Оставаясь с глазу на глаз с духовником, Евпраксия знала, что опять услышит что-то святошески-похотливое. А что могла поделать отданная в надругательство сначала маркграфу, затем императору, а еще богу, церкви, ее слугам, этому узконосому аббату, приставленному и не богом вовсе, а всеми дьяволами! Хотела избавиться от аббата, пышной свиты, от всего сопровождения, металась по Франконии, Швабии, Баварии. Не могла ни вырваться, ни бежать, ни забыться. Ее встречали, перехватывали друг у друга! Еще бы – у них такая высокая гостья. Бароны-кроволюбы устраивали в честь императрицы турниры и ловы. Лилась кровь человеческая и кровь звериная. Бароны жевали мясо, поджариваемое на диком огне, среди камней.
Огонь рвался из камня, а ее душа рвалась отсюда, от этих рыцарей, от епископов в пурпуре цвета вина, которым они тайно опивались, от неуклюжих замков и каменной тяжести соборов.
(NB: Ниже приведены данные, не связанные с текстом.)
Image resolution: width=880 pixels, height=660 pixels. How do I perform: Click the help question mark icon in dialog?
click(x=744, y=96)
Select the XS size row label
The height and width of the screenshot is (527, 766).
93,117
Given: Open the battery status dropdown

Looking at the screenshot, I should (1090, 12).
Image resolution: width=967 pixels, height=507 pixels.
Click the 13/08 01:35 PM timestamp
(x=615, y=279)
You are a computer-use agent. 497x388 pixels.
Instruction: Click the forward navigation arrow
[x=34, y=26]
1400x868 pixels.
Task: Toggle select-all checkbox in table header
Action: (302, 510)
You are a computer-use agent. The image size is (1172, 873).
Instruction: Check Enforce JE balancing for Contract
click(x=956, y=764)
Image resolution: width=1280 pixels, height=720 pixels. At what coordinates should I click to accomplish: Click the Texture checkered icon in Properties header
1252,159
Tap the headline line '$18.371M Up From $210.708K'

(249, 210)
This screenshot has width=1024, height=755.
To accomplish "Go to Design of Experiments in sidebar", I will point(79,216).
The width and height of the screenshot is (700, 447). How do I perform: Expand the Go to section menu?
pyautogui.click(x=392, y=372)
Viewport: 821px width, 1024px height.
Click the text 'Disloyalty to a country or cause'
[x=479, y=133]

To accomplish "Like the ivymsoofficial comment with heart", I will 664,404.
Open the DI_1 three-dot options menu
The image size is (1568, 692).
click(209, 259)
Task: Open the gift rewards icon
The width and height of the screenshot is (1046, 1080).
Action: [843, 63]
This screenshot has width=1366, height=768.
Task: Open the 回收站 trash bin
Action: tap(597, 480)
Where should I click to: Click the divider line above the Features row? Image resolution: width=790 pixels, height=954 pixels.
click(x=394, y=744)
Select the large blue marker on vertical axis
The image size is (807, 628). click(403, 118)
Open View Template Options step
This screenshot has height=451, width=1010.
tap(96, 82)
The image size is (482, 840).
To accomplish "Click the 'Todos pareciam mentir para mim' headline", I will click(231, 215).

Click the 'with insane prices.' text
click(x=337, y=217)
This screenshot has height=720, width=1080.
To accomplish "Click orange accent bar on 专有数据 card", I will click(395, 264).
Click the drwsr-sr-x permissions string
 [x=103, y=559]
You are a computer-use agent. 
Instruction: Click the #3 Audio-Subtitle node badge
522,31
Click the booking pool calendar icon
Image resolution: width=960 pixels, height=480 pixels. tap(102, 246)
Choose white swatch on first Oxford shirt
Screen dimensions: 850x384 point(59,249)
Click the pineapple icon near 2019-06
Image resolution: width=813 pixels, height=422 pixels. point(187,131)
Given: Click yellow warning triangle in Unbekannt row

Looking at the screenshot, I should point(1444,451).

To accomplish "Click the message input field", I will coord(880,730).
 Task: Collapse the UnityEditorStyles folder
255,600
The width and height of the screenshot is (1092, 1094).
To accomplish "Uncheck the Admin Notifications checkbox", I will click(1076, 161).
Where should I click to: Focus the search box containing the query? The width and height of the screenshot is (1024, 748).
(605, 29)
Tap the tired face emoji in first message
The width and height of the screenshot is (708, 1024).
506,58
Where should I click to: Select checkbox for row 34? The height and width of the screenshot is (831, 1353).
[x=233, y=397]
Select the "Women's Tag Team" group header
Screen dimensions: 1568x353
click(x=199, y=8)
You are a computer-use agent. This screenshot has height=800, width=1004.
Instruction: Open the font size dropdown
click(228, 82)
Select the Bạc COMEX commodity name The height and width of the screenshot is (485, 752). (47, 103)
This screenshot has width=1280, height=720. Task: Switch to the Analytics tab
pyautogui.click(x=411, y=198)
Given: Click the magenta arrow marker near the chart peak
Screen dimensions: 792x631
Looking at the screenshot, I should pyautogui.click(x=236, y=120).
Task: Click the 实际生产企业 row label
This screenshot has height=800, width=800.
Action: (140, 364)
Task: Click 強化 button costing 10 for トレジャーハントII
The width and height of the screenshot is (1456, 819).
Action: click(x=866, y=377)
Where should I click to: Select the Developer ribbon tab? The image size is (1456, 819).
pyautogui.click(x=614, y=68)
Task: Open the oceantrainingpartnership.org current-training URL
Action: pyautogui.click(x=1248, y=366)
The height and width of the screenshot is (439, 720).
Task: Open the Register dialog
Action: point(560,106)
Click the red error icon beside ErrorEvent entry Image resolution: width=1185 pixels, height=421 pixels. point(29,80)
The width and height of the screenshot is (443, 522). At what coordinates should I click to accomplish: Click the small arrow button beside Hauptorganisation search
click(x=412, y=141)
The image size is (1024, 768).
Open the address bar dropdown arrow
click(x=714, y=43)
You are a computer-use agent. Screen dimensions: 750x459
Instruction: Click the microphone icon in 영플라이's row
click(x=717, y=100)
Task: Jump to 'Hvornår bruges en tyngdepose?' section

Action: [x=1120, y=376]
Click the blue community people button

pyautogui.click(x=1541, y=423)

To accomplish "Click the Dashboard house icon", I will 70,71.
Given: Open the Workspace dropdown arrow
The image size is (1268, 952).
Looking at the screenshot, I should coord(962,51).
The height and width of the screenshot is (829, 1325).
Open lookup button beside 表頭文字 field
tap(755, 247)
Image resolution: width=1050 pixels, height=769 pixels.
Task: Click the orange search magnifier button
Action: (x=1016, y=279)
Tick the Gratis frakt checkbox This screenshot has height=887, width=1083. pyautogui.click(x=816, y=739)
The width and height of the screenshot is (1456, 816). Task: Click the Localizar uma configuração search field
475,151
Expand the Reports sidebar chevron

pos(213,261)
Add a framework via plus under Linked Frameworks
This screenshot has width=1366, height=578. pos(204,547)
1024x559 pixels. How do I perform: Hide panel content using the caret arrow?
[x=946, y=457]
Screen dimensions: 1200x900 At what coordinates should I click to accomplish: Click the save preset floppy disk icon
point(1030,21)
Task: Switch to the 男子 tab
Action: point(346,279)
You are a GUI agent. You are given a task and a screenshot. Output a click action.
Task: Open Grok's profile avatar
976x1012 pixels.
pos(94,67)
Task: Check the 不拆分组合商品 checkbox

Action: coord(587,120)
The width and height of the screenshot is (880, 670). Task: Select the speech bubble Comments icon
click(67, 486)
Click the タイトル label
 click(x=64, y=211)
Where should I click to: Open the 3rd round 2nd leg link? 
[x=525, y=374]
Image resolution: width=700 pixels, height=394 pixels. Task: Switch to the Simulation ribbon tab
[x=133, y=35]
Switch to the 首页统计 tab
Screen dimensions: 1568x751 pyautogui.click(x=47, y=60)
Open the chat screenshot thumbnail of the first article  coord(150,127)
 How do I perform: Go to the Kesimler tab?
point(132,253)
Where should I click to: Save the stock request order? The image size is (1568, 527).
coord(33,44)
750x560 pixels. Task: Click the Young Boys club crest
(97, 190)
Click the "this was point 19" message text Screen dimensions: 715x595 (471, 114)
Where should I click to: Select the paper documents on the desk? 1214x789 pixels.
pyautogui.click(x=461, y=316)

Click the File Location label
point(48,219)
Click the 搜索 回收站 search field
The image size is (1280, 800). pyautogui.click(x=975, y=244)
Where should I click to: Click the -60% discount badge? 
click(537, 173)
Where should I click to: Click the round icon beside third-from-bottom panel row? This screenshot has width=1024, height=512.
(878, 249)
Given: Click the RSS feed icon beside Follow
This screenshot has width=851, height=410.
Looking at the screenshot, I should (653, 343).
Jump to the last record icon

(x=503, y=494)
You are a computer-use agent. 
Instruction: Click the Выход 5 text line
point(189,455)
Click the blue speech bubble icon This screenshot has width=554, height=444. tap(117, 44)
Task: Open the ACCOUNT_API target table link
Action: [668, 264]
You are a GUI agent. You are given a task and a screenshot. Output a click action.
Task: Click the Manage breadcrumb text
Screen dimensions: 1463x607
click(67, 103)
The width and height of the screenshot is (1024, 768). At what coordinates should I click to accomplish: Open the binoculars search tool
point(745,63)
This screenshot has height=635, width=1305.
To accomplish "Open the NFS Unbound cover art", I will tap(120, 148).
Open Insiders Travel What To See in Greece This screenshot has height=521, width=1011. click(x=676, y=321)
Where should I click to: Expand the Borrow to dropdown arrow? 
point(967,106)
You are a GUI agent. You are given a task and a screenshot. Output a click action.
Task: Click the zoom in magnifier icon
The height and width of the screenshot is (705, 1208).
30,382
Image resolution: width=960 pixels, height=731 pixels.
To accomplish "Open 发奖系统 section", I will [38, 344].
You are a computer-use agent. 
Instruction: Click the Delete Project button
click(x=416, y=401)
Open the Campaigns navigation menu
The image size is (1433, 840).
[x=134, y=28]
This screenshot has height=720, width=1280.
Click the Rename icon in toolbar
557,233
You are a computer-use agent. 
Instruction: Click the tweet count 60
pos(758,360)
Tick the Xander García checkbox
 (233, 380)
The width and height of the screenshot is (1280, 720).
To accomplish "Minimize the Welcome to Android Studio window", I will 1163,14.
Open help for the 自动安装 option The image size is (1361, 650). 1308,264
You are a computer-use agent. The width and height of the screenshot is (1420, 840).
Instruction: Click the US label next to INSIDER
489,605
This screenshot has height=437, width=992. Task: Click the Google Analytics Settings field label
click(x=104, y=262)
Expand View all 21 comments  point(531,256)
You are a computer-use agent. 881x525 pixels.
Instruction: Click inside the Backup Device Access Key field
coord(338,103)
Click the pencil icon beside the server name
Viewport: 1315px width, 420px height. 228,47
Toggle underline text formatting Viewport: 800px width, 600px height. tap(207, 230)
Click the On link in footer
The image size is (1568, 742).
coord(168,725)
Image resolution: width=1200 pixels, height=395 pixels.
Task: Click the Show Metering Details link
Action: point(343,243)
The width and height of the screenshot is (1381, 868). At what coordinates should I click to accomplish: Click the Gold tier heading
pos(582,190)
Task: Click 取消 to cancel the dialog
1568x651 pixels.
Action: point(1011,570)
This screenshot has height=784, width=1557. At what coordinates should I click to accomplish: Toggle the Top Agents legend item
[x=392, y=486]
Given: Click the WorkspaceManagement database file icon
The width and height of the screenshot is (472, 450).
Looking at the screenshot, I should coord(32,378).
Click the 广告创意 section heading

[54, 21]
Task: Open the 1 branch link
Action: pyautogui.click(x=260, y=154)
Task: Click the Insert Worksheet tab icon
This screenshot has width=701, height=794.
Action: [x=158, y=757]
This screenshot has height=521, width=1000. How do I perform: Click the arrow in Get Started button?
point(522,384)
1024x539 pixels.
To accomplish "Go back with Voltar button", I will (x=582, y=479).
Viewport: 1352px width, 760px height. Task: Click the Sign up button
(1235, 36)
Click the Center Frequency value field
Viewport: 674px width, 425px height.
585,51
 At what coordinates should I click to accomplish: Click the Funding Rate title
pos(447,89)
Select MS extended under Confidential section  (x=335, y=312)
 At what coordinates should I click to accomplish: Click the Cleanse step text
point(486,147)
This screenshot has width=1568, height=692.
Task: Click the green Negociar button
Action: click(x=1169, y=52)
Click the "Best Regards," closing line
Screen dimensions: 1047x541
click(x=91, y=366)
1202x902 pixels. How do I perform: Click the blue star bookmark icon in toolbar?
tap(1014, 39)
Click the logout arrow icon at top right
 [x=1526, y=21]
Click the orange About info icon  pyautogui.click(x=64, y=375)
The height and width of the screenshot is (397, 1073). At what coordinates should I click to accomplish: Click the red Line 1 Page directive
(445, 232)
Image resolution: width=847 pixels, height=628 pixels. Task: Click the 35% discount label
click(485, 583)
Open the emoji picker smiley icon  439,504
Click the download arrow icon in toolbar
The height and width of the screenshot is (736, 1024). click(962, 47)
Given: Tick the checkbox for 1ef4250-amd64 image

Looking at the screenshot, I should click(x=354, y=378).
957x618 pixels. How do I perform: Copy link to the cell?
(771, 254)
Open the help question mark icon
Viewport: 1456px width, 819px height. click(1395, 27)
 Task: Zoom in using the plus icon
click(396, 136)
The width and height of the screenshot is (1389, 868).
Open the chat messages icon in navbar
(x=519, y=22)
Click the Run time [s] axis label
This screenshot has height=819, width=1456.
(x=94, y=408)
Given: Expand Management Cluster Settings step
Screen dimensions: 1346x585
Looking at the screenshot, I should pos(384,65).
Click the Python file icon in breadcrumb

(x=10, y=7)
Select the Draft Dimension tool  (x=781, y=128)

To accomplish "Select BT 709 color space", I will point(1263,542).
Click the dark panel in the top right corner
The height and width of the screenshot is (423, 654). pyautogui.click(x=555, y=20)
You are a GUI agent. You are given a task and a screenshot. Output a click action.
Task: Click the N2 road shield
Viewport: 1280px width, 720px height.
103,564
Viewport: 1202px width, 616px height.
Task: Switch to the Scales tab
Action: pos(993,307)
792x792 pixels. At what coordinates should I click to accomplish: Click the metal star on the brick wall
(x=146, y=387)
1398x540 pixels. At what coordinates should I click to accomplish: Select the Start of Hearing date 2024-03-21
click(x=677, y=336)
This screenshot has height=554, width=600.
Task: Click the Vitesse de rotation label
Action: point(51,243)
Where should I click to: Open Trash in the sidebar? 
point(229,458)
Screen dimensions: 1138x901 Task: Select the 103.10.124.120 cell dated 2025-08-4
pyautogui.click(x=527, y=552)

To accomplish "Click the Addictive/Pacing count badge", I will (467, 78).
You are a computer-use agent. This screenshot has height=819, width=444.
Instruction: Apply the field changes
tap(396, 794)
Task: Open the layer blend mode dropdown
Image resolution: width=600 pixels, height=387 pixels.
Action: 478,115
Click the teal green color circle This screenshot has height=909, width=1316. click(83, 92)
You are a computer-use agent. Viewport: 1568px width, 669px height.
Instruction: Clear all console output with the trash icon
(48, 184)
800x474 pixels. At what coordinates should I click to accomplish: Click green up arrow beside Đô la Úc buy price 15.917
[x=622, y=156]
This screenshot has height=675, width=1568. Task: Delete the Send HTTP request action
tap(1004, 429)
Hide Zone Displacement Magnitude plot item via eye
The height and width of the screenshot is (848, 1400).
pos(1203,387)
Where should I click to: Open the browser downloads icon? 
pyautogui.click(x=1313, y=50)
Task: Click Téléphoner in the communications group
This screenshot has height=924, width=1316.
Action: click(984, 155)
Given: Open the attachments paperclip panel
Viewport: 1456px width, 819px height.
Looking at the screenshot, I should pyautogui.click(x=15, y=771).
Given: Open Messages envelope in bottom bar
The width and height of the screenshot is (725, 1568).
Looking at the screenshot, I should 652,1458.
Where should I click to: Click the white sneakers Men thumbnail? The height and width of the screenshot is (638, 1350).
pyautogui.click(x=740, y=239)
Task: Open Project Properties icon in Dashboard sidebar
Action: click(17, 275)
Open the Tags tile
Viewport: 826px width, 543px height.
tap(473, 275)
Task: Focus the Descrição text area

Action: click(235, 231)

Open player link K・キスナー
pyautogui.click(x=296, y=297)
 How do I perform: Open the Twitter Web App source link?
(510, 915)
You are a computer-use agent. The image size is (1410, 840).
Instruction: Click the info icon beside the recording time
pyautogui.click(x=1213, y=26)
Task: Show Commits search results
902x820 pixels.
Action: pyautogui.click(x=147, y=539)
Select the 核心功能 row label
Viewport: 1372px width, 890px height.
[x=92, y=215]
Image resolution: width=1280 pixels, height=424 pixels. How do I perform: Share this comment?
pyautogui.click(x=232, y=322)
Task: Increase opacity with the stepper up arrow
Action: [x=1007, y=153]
Очутиться бы в своем недостижимом детстве, стать свободной от навязчивых вопросов, от провин и страхов! Но мир оставался безжалостным к ней. Мир, наполненный тайнами, несчастьями и болью. Может, боль дана человеку как страж и опекун жизни? Без боли и самой жизни не было бы. Даже дерево чувствует боль. Даже камень. А страдания? Всему ли сущему суждены страдания?
Шли праздники зимнего дерева. Дерево возблагодарения, праздничное, радостное, сверкало среди печали и несчастий; простой люд тешился пивом, медлительными песнями и танцами. Одни кружились вокруг принаряженной ели, другие притоптывали-прихлопывали в стороне. Знали эти люди неволю, битье, голод. Было этих людей всегда слишком много, чтоб всем хватило еды вдоволь. Но они не впадали в отчаяние, не сгибались, упрямо громоздили камень на камень, возводили села, города, замки, умело украшали каменные стены с изображениями овощей, цветов, чужих и своих святых; они мыли, чистили, скребли – неприятные на вид, неповоротливые, но работящие, упорные, лакомые на чужое, жадные к жизни, жаждущие продолжения своего рода.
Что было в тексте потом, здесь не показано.